Some people can be quite gentle with animals but can be so cruel to others. In this piece, Berkeley seems smug that the venison thieves were convicted and received sentences of hard labor. Never mind that many venison thieves were stealing only to get protein for themselves or to sell at market to make little extra money. Wages in those days often were quite low, and it has been estimated that many working people in England were forced to live outside the law in order to survive. (There is a great chapter on cattle thieves and deer poachers in Peter Linebaugh’s The London Hanged. These people, along with the highwaymen, became folk heroes among the English populace, simply because they stuck it to the landed aristocracy at every chance they got.)
Berkeley was no fan of poachers or game thieves. He wrote a pamphlet that called for even stronger enforcement of game laws in 1845. The purpose of the laws was not just to keep game in abundant numbers. It was to issue out harsh punishment for the poor who broke them.

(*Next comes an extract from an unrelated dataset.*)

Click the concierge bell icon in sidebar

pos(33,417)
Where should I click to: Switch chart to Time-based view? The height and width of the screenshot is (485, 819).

Tramp appears to be a particularly “sagacious” retriever, and it doesn’t surprise me in the least that he was able to catch a trail that a deer greyhound would have missed. Retrievers were often derived from setter/”Newfoundland” crosses, and the setter part of the cross was deliberately chosen to increase scenting ability.
Tramp may have had some faults, but Grantley Berkeley was able to overlook them.
But he was far from lenient in his dealings with other people.
He was Mr. Law and Order, and if the poor poached his game, he wanted them to pay– beat them, work them, ship them to Australia!
But if Tramp breaks before being sent on a retrieve, don’t say anything. He’s just a good dog.